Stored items
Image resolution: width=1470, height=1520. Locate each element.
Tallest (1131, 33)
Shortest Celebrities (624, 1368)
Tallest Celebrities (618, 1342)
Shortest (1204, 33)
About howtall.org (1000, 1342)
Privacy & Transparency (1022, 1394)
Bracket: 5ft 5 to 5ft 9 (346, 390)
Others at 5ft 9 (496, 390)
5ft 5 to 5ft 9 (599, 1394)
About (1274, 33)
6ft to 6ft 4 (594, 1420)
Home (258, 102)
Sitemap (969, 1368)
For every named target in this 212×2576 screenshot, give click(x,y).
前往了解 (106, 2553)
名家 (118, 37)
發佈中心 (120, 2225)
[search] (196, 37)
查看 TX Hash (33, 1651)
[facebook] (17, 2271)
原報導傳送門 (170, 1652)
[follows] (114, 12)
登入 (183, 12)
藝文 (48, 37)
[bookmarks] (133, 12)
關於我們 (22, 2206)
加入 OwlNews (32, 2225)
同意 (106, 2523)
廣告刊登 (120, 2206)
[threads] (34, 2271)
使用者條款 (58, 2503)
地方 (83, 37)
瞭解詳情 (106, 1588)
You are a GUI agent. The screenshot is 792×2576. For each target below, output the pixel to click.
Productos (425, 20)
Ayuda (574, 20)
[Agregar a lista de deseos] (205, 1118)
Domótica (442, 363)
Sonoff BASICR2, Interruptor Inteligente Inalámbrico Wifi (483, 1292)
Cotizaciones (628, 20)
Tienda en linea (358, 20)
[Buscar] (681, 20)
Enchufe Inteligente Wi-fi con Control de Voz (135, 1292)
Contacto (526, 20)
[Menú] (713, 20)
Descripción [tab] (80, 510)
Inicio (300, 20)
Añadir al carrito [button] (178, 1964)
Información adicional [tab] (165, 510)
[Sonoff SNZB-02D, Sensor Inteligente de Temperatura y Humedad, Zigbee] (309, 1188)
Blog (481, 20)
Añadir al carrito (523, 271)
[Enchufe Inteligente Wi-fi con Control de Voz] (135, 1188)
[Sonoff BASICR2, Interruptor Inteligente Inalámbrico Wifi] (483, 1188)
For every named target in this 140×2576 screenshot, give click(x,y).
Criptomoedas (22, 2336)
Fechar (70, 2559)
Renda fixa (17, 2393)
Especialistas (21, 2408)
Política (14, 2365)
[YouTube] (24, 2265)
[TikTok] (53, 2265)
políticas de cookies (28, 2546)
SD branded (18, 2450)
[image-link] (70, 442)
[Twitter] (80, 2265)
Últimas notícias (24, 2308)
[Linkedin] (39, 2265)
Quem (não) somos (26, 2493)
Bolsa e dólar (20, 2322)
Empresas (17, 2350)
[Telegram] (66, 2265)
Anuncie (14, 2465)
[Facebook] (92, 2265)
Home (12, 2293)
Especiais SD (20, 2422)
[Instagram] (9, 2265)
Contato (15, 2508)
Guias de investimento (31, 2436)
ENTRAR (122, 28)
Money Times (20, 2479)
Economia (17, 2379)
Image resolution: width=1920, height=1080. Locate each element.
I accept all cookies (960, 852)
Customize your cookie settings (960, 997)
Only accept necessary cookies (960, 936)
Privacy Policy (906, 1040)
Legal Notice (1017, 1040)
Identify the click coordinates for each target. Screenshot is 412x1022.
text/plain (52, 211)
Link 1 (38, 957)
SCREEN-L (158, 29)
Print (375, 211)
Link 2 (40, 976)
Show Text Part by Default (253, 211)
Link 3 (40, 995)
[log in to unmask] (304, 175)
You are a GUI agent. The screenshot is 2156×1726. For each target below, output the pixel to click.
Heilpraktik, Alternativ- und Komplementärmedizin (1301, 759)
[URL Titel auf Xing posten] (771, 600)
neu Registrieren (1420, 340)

Task = Copy all lines from the data above that contain the word "pixel".

Result for this exercise =
You are a GUI agent. The screenshot is 792×2576. For each target below, output the pixel to click.
You are a GUI agent. The screenshot is 2156×1726. For each target below, output the pixel to click.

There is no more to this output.